A ribbon is defined as “a woven strip or band of fine material.” Military ribbon bars, of course, are much more than that. They also tell a story. These few ribbons tell a simple story, but one I would like to share with you.

A military uniform is just not complete without at least one ribbon, so anyone who signed up or was drafted during the Vietnam War received the ribbon bar to the National Defense Service Medal. This medal has been awarded since 1950 to anyone serving in our nation’s armed forces during four designated periods of war or conflict—from June 27, 1950 to July 27, 1954; from January 1, 1961 to August 14, 1974; from August 2, 1990 to November 30, 1995; and from September 11, 2001, to a closing date yet to be determined. During that second period, the ribbon basically meant that you were willing to go to Vietnam, whether you were actually sent there or not.

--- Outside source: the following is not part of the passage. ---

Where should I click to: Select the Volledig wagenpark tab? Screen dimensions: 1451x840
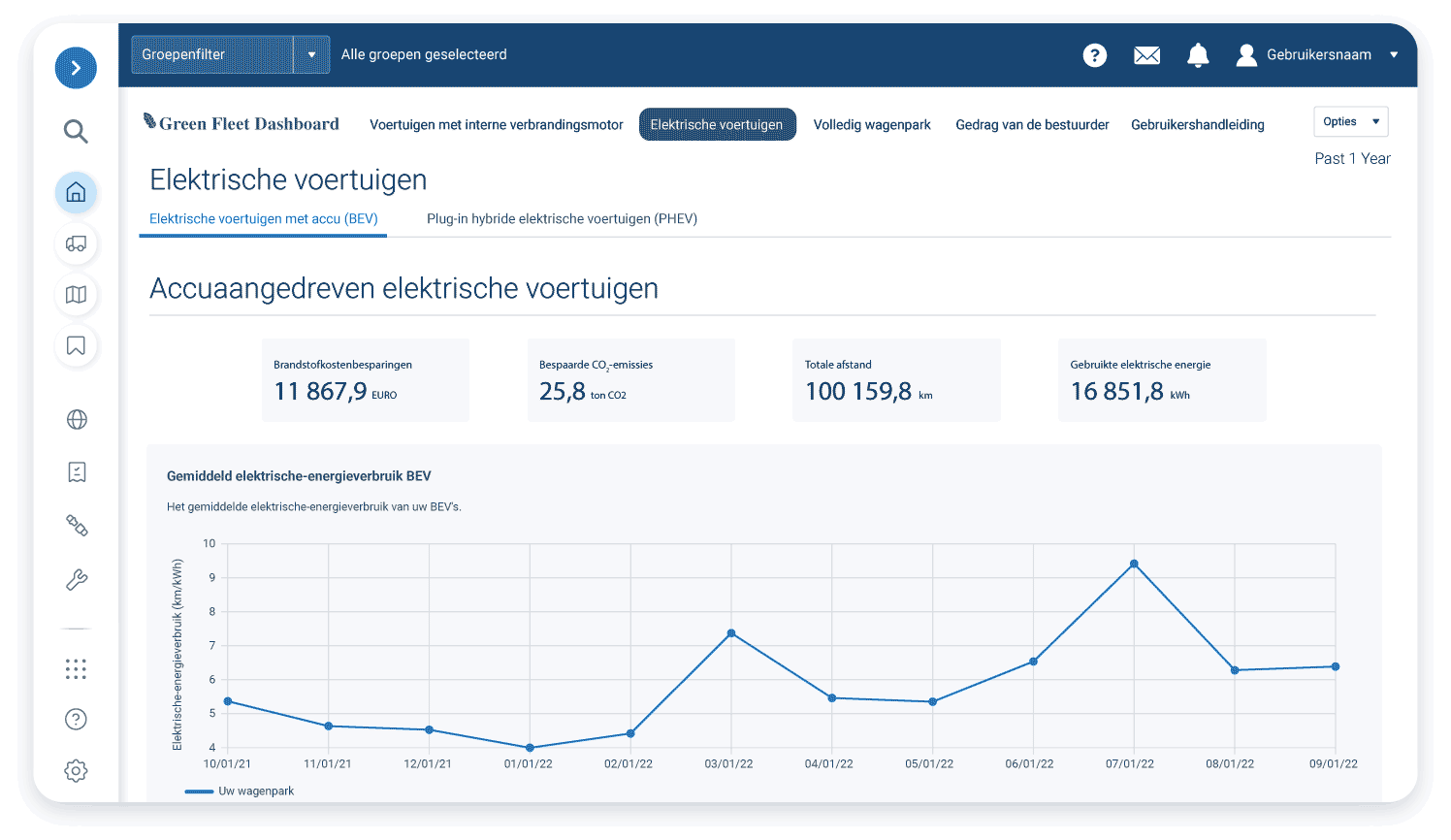(x=871, y=125)
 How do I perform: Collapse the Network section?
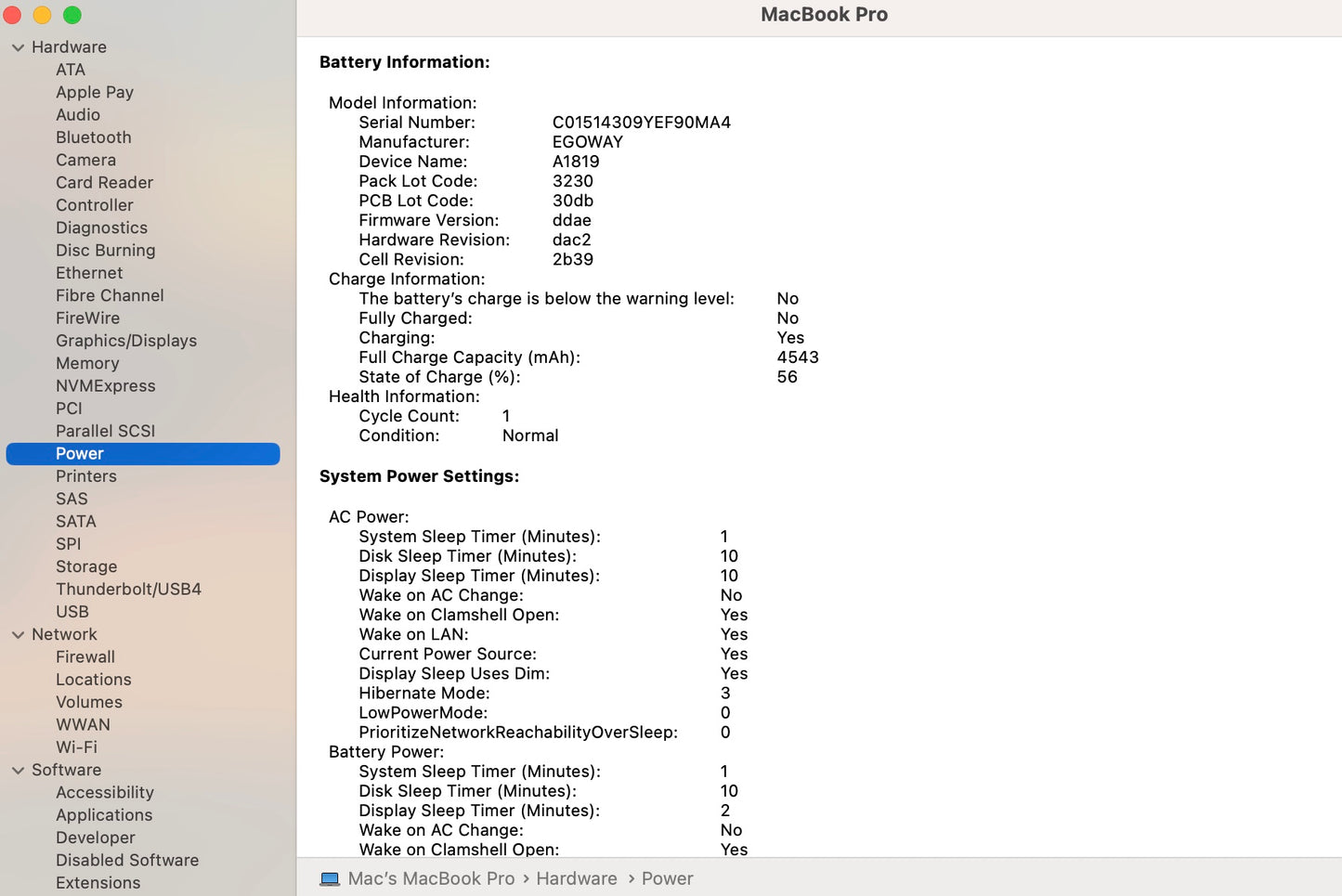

We jokingly called it the Firewatch Ribbon— meaning you earned it during basic training by walking firewatch at night to ensure the barracks didn’t burn down with all hands. This was the only ribbon you wore when you marched out for boot camp graduation, but it sure looked good. The soldiers of the current generation call this the National Road Guard Ribbon, thus proving that the famously cynical sense of humor of the American GI is still alive and well in the 21st century.

Everyone who went to Vietnam was authorized the ribbon bar to the Vietnam Service Medal. It meant you served in harm’s way whether you were a computer specialist working in an air-conditioned office in Saigon or a grunt up at the DMZ. The design of the ribbon was based on the South Vietnamese flag, with three vertical red stripes on a field of bright yellow. We used to joke that their flag should have been red with three yellow stripes, but the South Vietnamese armed forces did struggle for a long time against immense odds. The green vertical bars on each end represented the verdant landscape of Vietnam—the jungle.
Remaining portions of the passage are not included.